Teradata Aster® Analytics Foundation User GuideUpdate 2

Product
Aster Analytics
Release Number
7.00.02
Release Date
September 2017
Content Type
Programming Reference
User Guide
Publication ID
B700-1022-700K
Language
English (United States)

The purpose of association rule mining is to identify strong rules in databases, using different measures of interestingness, and then discover regularities between products in large-scale transaction data recorded by point-of-sale (POS) systems in supermarkets. For example, the association rule {onions, potatoes}=>{hamburger} indicates that if a customer buys onions and potatoes together, he or she is likely to buy hamburger. Unlike sequence mining, association rule mining typically does not consider the order of items, either within a transaction or across transactions.

Association rules are used in making marketing decisions, such as when to offer promotional pricing or where to place products. They are also useful in many other areas, such as Web usage mining, intrusion detection, continuous production, and bioinformatics. However, association rule mining in large databases is computationally expensive, especially when there is a large number of patterns.

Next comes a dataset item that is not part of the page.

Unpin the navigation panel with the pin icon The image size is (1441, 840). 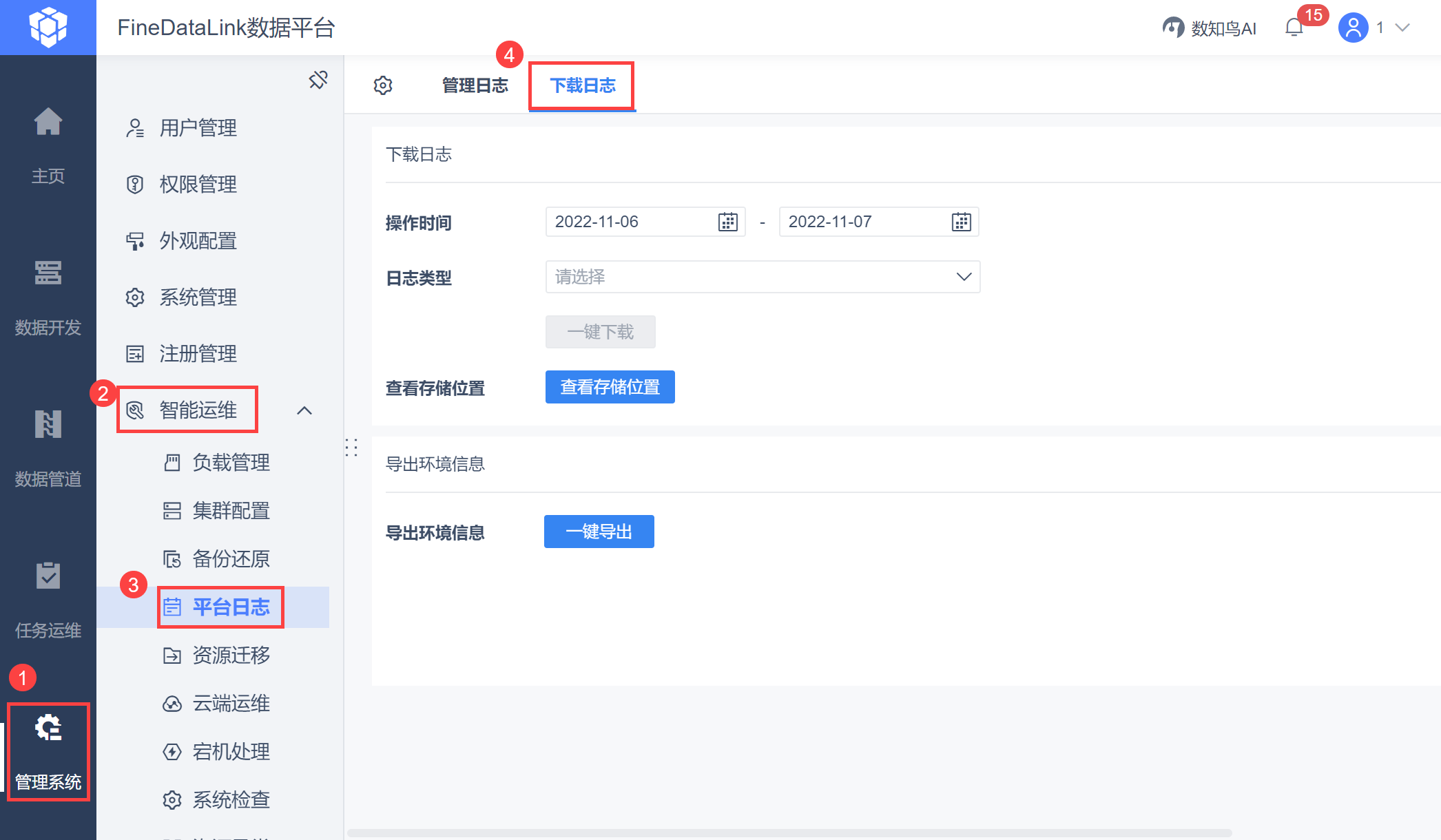(318, 80)
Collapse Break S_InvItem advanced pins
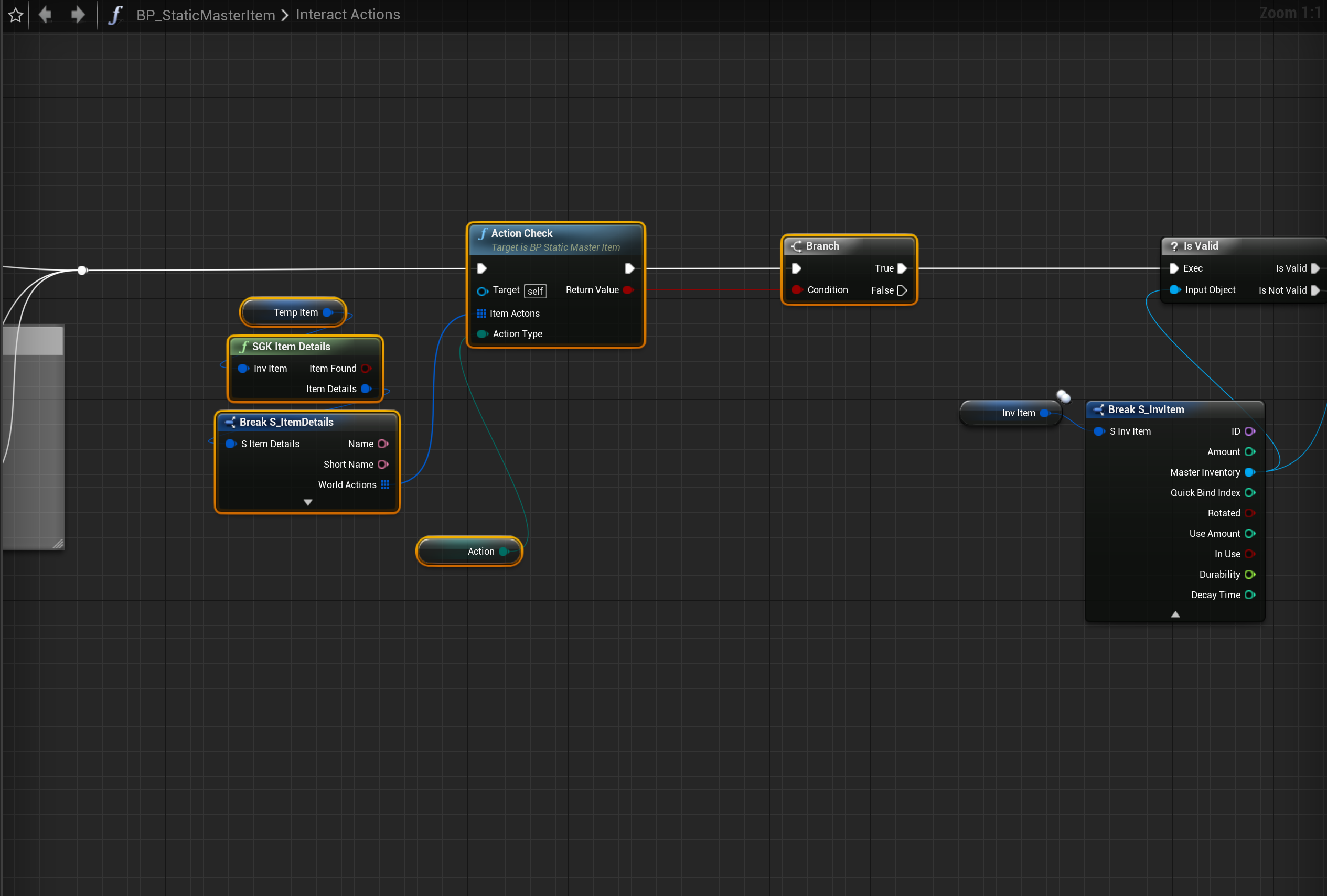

An efficient, scalable method for mining the complete set of frequent patterns from a data set is the frequent-pattern growth (FP-growth) algorithm. The FP-growth algorithm stores crucial information about frequent pattern growth in a frequent-pattern tree (FP-tree), an extended prefix-tree structure of compressed information, and then uses a divide-and-conquer strategy. Because the FP-tree retains the item set association information, the FP-growth algorithm does not do candidate generations, which are computationally expensive.

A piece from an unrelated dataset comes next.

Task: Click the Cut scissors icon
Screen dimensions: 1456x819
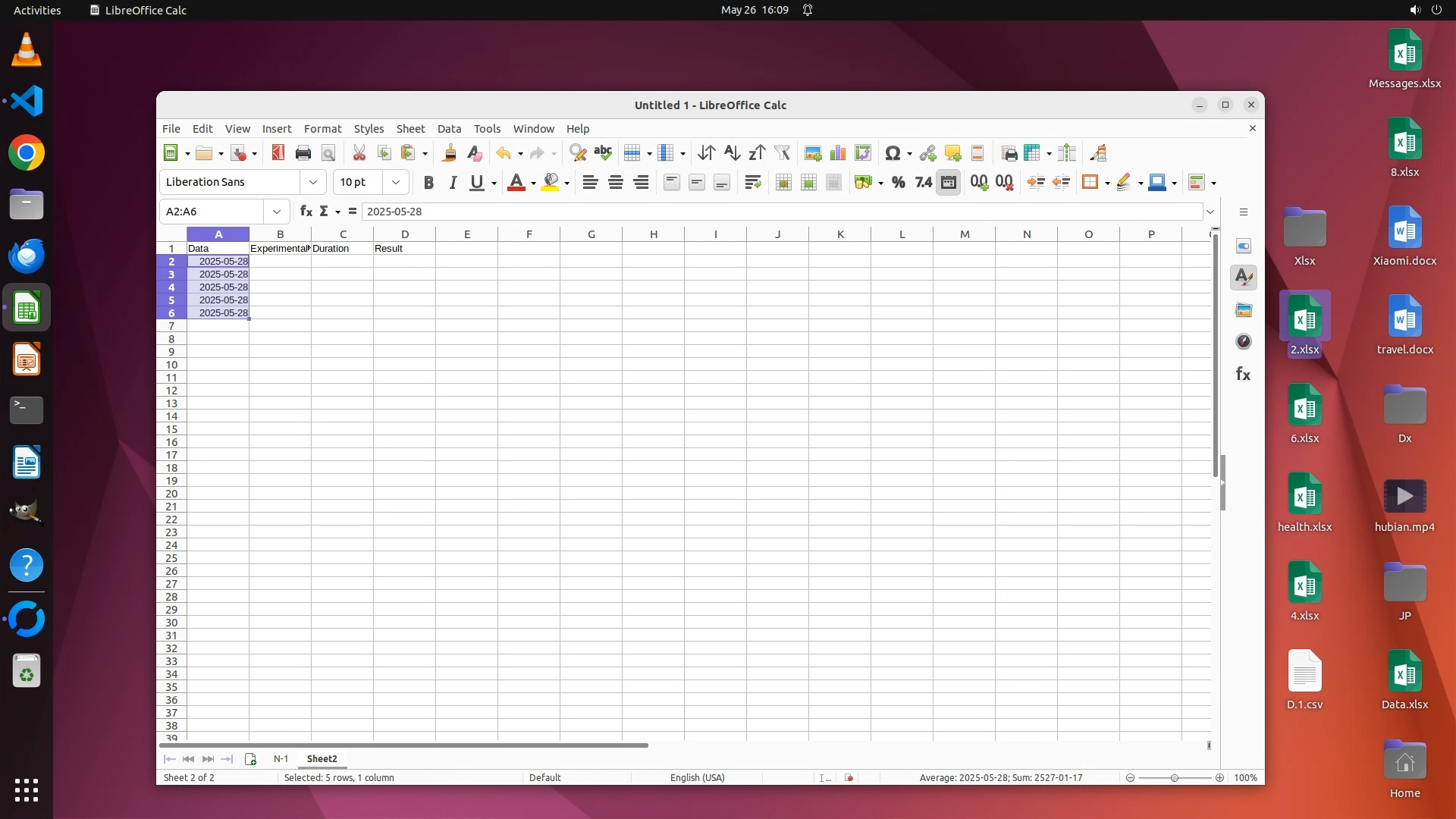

The FPGrowth function does the following:

  1. Divides a large data set into independent partitions.
  2. Compresses the data in each partition, creating an FP-tree to represent association information between items.
  3. Divides the FP-tree into conditional databases, each associated with one frequent pattern.
  4. Mines each conditional database for patterns.
  5. Generates association rules from the patterns.

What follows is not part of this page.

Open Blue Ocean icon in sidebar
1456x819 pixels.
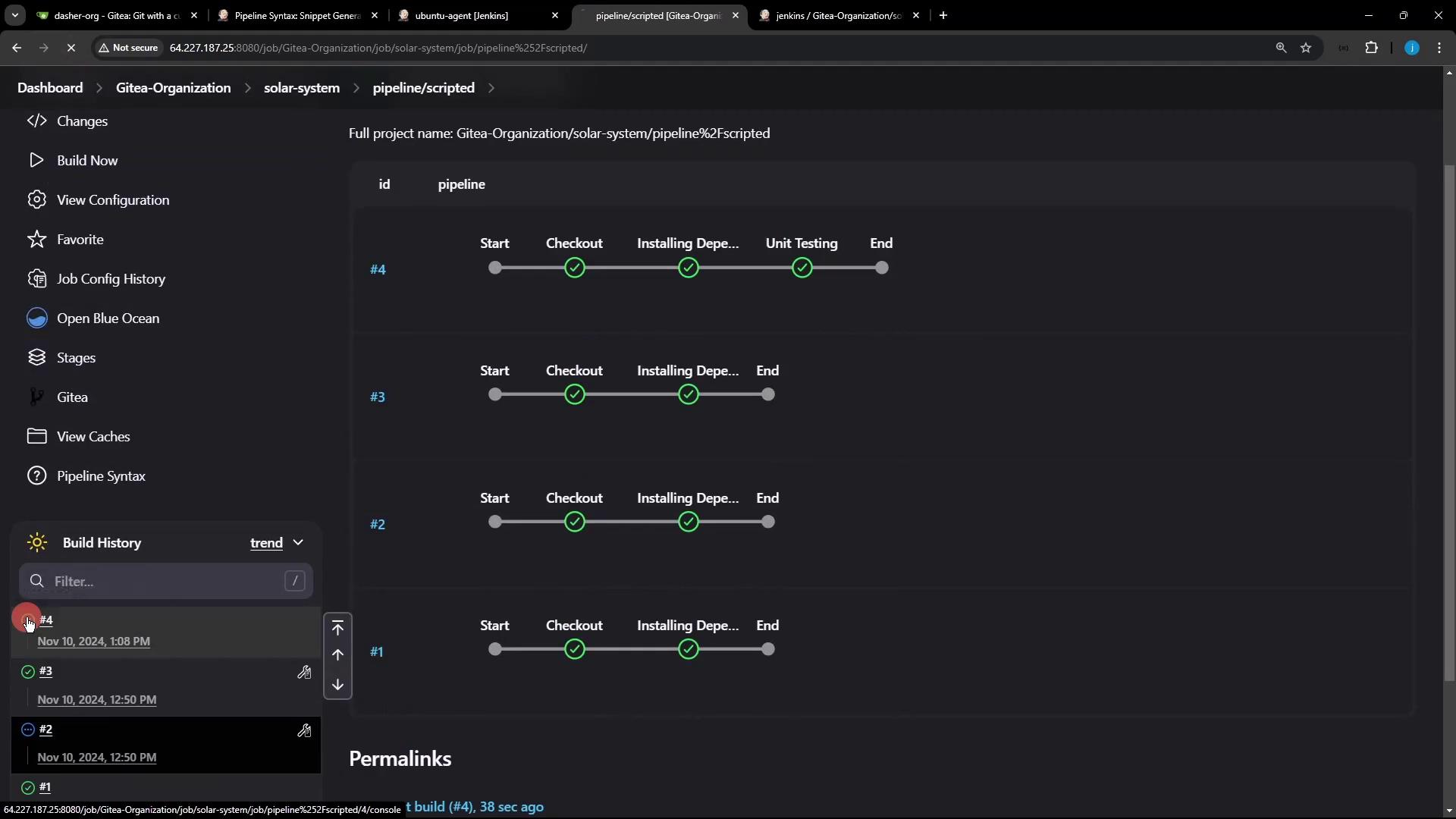[36, 318]
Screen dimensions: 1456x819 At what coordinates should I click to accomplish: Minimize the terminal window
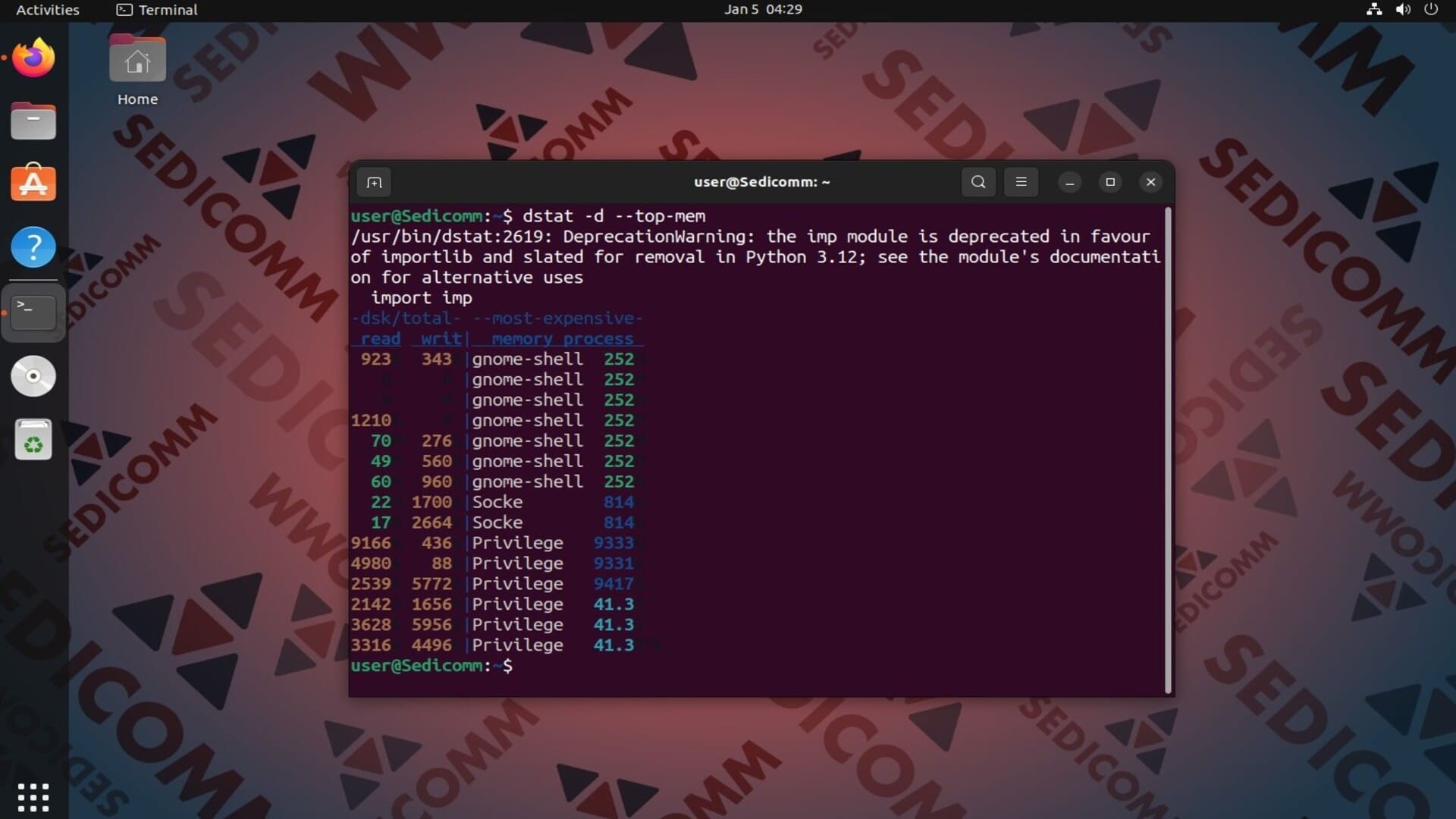[1069, 182]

    To generate an association rule from a pattern, the function takes one or more items in the pattern as the consequence and the remaining items as the antecedent. In the rule {onions, potatoes}=>{hamburger}, {onions, potatoes} is the antecedent and {hamburger} is the consequence.

  6. Determines the interestingness of the association rules.
The FPGrowth function automatically truncates long transactions by removing low-frequency items, guaranteeing that a single transaction generates at most 1 million patterns. Automatic truncation depends only on the value of the MaxPatternLength argument.